## ЗАДАНИЯ ДЛЯ ВЫПОЛНЕНИЯ
A - Что, согласно тексту о поэзии Конопницкой, отказались делать мужики-униаты на Подляшье?
B - Продолжите текст о поэзии Конопницкой, начав сразу после его последнего предложения.
======== ТЕКСТ
По-моему этих нескольких строф достаточно, чтобы Конопницкая заняла, пожалуй, первое место на нашем современном Парнасе. Тургенев, объективно и в такой же манере создавая образы крестьян, потрясал всю Россию – от царя до мужика. У нас не интересуются мужиками-гамлетами. А такой Гамлет в сермяге, его «be or not to be»[62] впечатляет и потрясает, как трагедия Эсхила.
Если бы некто с лягушачьей кровью попросил научить его патриотизму и демократизму, – будь то белый, здравомыслящий[63] или космополит, я дал бы ему прочитать несколько таких вот правдивых строф; я повел бы его на Подляшье к мужикам-униатам, которые не стали сеять озимых и заявили: везите в Сибирь, а в церковь – не пойдем…[64] И я ручаюсь, что у моего ученика забилось бы сердце, он устрашился бы суда истории и осознал бы непреложный долг каждого защищать свое гнездо.
================
======== ПОКАЗАННЫЕ ЗАПИСИ
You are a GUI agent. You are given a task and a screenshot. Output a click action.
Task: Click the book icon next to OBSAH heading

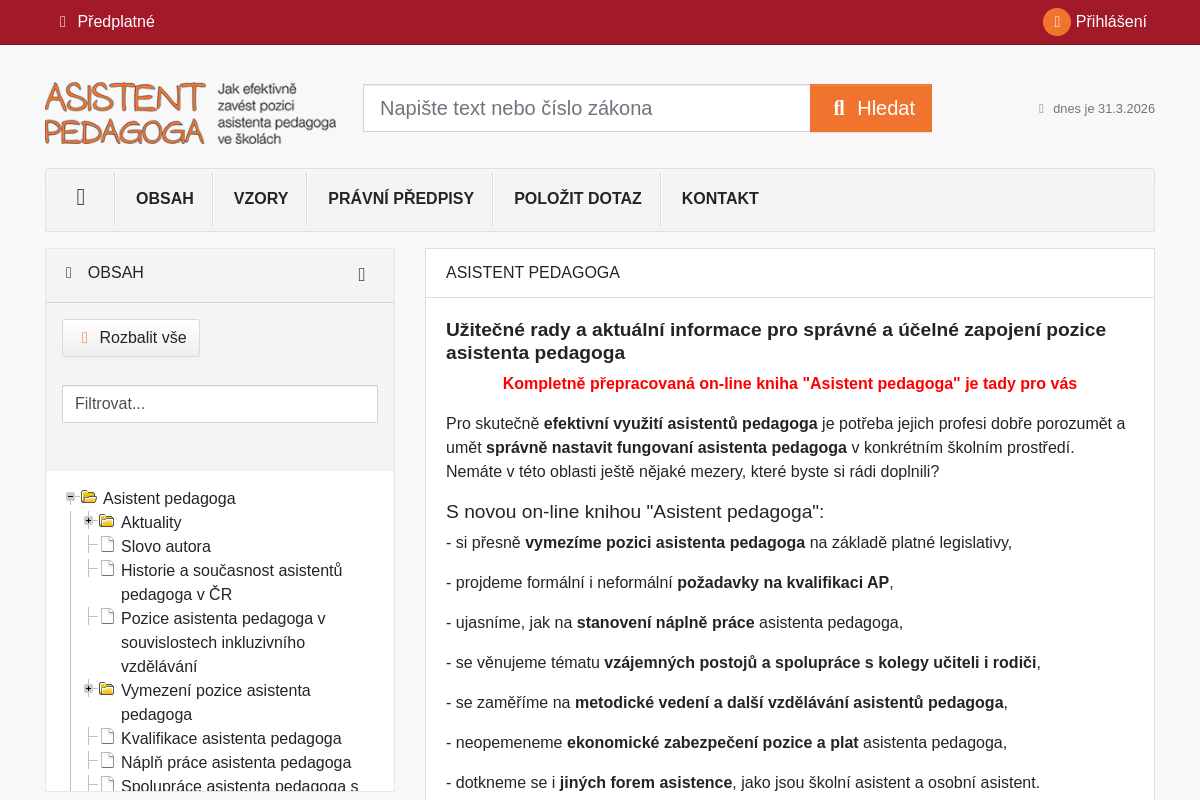point(68,272)
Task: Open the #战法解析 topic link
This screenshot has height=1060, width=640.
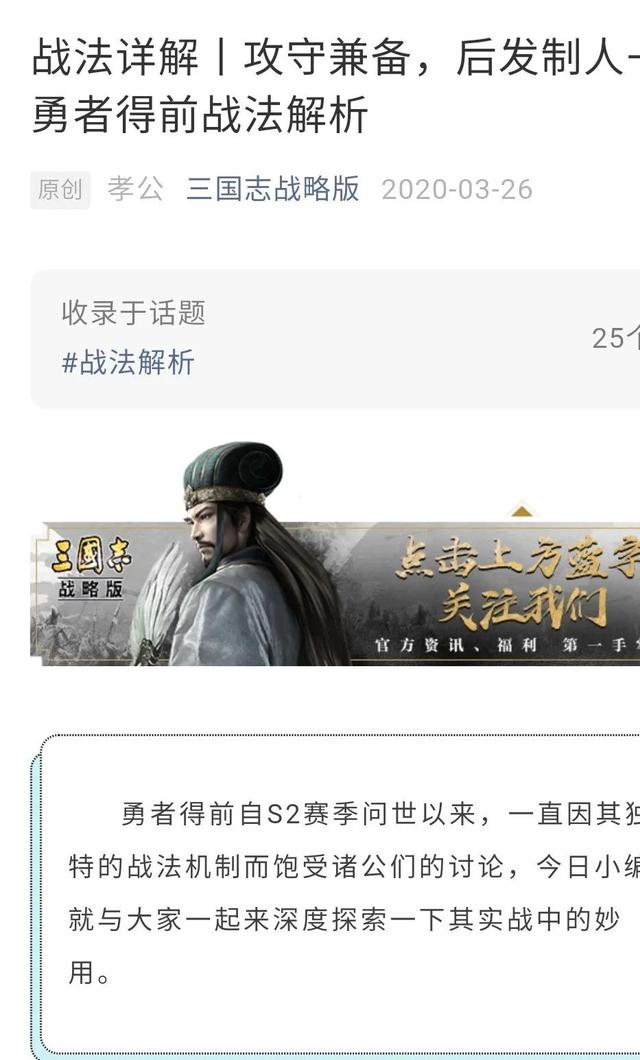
================
## ОЖИДАЕМЫЕ РЕЗУЛЬТАТЫ
A - Они не стали сеять озимых и заявили, что пусть их везут в Сибирь, но в церковь они не пойдут.

B -
По манере письма Конопницкая является талантом исключительно лирического направления. Даже ее эпические этюды по-своему лиричны. Ее творческий почерк трудно сравнить со стилем других наших поэтов, зато какая в нем необычная близость с рисунками Гроттгера. Поразительна общность настроения, склонностей и художественных приемов. Само собой напрашивается предположение, что ее «Рассказ раненого» является пересказом эпизода из «Войны» Гроттгера.[65]
Стихотворения нашей поэтессы и рисунки гениального художника – это одна юдоль слез. Прочтите ее произведения, и вы найдете в них и «Иди за мной», и «Предчувствие», и ужасные картины «Войны». «Мужицкое сердце» Конопницкой – это та же «Жеребьевка» Гроттгера. Кроме того, есть у нее вещи, непосредственно написанные под впечатлением картин Гроттгера, например отмеченное на конкурсе стихотворение «Из папки Гроттгера». Эти два гениальных художника взаимно дополняют и раскрывают друг друга, паря на одной высоте. Здесь нет подражания, есть лишь общая художественная направленность, общая атмосфера чувств и симпатий и одинаково понятая любовь к родине.
Любовь к родине с подобной же силой выражена в произведениях Сырокомли,[66] а из иностранных поэтов – у Шевченко.
Она проявляется с предельной яркостью в стихотворениях, написанных Конопницкой за границей.
Чтобы определить ее более точно, надо бы привести целые строфы. Вот, например, стихотворение «Издалека»:
Это привязанность, которая никогда не ослабевает, ибо в основе ее лежит любовь не к идее родины, не к чему-то отвлеченному, а к земле, это переживание горя как такового, ран, наготы и грязи. Так любит свою деревню мужик. Таково это чувство у Конопницкой.
Особенно ярко оно проявилось в прекрасном стихотворении «К границе»,[69] Шедевр этот передает великую скорбь народа, страдающего от нанесенной ему обиды.
Путешествуя по Европе, Конопницкая писала письма с дороги. Эти письма так же, как и два тома ее стихов, очень интересны с точки зрения ее стиля.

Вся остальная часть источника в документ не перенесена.